Wednesday 4 June 2014

Daenerys

This post is the second half of a diptych and contains Game of Thrones spoilers.

I’ve been reading A Dance with Dragons (Part 5), and experienced a sinking feeling when reading about Daenerys. The young dragon queen started out so well; she conquered three cities in a row (Astapor, Yunkai, and Meereen) to liberate all the slaves. The end of human trafficking in Slaver’s Bay, one would think. But old habits are hard to break.

In Part 5, Daenerys is bogged down in Meereen. Astapor is destroyed and Meereen is besieged by Yunkai, where the slave trade has resumed.

Dangers are inside and outside. Innocents are killed every day within the city walls. Plague-ridden refugees from Astapor camp in the fields, while the mercenary armies of Yunkai march on the city. Food is growing scarce. Daenerys has grown afraid of her own dragons, since one of them killed a child; two are chained, while the third roams wild.

Surrounded by death and the prospect of death, Daenerys wants peace. To accomplish that, she must marry a nobleman from Meereen, Hizdahr, who can stop the killing inside the walls, appease the nobility, and make peace with Yunkai. But peace means compromise. The slave trade in Yunkai is no longer to be opposed, and the fighting pits in Meereen are to be reopened for gladiator shows.

After the glorious conquests of pure idealism with dragons, this is rather depressing.

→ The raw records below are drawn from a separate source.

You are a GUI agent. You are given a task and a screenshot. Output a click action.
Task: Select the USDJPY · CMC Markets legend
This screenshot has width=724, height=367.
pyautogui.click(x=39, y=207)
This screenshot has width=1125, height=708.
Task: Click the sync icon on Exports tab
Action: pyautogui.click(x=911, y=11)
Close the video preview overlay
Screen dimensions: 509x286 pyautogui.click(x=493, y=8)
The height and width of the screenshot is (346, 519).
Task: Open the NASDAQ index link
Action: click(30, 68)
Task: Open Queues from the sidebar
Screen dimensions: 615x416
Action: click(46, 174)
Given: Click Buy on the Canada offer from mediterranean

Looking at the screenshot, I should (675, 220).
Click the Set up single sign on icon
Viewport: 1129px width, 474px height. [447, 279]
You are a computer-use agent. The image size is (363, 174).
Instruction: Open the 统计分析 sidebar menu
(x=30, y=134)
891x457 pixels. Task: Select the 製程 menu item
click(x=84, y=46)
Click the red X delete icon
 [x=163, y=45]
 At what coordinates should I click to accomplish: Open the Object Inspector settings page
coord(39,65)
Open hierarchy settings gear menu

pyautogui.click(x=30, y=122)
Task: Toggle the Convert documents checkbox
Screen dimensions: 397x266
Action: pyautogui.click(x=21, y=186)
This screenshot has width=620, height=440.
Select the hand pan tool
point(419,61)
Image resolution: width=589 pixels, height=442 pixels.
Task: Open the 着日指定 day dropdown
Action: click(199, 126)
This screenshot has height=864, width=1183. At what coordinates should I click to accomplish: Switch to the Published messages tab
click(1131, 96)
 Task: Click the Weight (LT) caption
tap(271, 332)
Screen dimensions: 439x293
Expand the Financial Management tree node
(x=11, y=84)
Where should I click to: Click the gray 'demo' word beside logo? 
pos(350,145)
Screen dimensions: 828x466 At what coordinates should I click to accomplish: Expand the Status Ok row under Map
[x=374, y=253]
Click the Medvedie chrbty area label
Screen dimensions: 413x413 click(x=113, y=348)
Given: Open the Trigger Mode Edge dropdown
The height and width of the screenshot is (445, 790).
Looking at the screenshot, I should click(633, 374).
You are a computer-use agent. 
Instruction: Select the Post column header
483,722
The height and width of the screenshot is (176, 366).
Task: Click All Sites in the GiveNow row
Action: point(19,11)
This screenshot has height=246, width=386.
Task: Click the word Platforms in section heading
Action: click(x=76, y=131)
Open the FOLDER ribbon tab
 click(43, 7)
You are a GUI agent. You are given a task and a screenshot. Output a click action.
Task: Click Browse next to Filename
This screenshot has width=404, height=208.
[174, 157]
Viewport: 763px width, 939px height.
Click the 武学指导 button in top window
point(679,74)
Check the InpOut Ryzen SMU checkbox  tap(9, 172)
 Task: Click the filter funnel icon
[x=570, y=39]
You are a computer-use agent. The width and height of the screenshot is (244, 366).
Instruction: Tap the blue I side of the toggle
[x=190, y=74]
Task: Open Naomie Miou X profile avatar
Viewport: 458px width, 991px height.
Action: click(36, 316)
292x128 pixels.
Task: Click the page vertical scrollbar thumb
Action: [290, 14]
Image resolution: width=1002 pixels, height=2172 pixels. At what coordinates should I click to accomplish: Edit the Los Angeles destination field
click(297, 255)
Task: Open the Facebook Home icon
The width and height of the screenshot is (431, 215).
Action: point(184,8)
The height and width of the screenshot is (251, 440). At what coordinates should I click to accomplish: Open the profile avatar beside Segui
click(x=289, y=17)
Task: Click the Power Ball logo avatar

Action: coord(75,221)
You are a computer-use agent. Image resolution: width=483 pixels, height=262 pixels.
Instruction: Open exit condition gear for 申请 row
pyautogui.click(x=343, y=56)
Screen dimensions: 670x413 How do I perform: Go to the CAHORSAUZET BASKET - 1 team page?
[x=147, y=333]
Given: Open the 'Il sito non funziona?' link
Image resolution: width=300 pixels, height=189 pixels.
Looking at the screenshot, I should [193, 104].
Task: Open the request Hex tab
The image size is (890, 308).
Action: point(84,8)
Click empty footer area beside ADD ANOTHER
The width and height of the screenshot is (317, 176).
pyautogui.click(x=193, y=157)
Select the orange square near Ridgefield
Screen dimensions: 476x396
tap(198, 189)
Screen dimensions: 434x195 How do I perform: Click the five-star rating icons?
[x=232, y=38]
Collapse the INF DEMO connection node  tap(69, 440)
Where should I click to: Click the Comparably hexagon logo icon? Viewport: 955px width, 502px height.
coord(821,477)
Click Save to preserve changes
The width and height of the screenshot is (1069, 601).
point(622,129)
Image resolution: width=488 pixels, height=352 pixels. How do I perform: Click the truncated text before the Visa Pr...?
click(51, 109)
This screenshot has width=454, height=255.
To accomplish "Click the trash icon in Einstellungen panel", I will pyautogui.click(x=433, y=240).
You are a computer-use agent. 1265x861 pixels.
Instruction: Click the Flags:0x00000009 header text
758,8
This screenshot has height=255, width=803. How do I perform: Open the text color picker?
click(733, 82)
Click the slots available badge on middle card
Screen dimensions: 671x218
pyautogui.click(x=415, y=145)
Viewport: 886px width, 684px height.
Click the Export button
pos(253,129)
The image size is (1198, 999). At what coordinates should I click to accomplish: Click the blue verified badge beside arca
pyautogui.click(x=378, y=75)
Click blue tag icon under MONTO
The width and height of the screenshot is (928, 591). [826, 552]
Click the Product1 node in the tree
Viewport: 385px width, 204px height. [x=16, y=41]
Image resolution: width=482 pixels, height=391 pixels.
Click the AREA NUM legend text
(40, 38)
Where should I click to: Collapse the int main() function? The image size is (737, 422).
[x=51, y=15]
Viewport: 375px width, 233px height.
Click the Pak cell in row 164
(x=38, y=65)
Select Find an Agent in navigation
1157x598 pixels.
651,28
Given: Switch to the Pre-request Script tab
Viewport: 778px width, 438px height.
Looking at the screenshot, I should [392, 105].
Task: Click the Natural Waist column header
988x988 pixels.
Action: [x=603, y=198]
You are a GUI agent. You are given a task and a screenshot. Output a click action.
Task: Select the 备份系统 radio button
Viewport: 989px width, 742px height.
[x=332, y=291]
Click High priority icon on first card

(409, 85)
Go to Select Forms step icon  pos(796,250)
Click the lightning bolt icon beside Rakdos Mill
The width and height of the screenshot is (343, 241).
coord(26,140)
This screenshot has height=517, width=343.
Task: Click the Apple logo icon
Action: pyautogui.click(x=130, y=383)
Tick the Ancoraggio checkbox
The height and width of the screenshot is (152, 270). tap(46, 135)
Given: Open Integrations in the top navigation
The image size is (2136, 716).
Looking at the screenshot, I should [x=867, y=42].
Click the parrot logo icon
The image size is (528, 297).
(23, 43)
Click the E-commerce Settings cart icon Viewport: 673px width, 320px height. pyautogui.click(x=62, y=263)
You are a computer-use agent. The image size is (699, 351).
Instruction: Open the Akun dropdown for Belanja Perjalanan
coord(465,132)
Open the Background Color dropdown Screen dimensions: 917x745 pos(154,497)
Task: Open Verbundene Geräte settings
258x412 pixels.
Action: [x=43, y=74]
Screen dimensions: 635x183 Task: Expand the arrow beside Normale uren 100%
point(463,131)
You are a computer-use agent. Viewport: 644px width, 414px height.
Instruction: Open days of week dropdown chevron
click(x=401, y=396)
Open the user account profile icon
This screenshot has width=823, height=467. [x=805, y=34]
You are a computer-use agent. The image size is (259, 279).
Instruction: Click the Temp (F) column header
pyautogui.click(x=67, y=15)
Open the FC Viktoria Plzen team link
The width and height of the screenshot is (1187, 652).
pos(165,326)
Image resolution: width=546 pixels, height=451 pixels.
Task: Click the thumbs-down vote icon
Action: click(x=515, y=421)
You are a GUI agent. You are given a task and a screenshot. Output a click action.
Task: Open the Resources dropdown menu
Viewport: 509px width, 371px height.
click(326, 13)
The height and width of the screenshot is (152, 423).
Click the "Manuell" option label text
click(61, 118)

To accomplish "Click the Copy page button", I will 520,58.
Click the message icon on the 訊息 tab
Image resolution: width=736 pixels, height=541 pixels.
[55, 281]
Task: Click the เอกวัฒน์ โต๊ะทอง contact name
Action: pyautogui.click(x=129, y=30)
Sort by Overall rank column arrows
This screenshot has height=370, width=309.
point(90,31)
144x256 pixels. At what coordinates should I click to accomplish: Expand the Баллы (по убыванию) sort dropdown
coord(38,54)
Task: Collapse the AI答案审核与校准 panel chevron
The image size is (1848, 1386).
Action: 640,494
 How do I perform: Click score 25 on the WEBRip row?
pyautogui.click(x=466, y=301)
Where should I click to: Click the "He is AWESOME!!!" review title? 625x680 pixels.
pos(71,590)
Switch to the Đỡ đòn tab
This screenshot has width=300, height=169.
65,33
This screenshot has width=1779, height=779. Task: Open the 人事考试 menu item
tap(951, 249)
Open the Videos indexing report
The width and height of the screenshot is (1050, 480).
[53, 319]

Daenerys accepts. She marries. Her new husband takes her to preside with him at a show in the fighting pits. On the way they come across a man who has collapsed while carrying someone in a seat:

“Those bearers were slaves before I came. I made them free. Yet that palanquin is no lighter.” “True,” said Hizdahr, “but those men are paid to bear its weight now. Before you came, that man who fell would have an overseer standing over him, stripping the skin off his back with a whip. Instead he is being given aid.”
It was true. A Brazen Beast in a boar mask had offered the litter bearer a skin of water. “I suppose I must be thankful for small victories,” the queen said.

In Daznak’s Pit, a young man dies:

“A boy,” said Dany. “He was only a boy.”
“Six-and-ten,” Hizdahr insisted. “A man grown, who freely chose to risk his life for gold and glory. No children die today in Daznak’s, as my gentle queen in her wisdom has decreed.” Another small victory. Perhaps I cannot make my people good, she told herself, but I should at least try to make them a little less bad.

How can you be a proper queen-liberator in the face of all the obstacles and resistances the world presents? How do you keep the momentum of your charge and care for all your charges at the same time? How do you avoid the poison of the choice for the lesser evil?

At this point nothing serves except the draco ex machina. The wild dragon returns and lands in the Pit. Daenerys fights him, tames him, rides him into the sky. And I heave a sigh of relief. The problems are far from over, but at least the queen has found her element again.


Well, dear readers, that was it for today. I hope you are savouring the time between Ascension and Pentecost.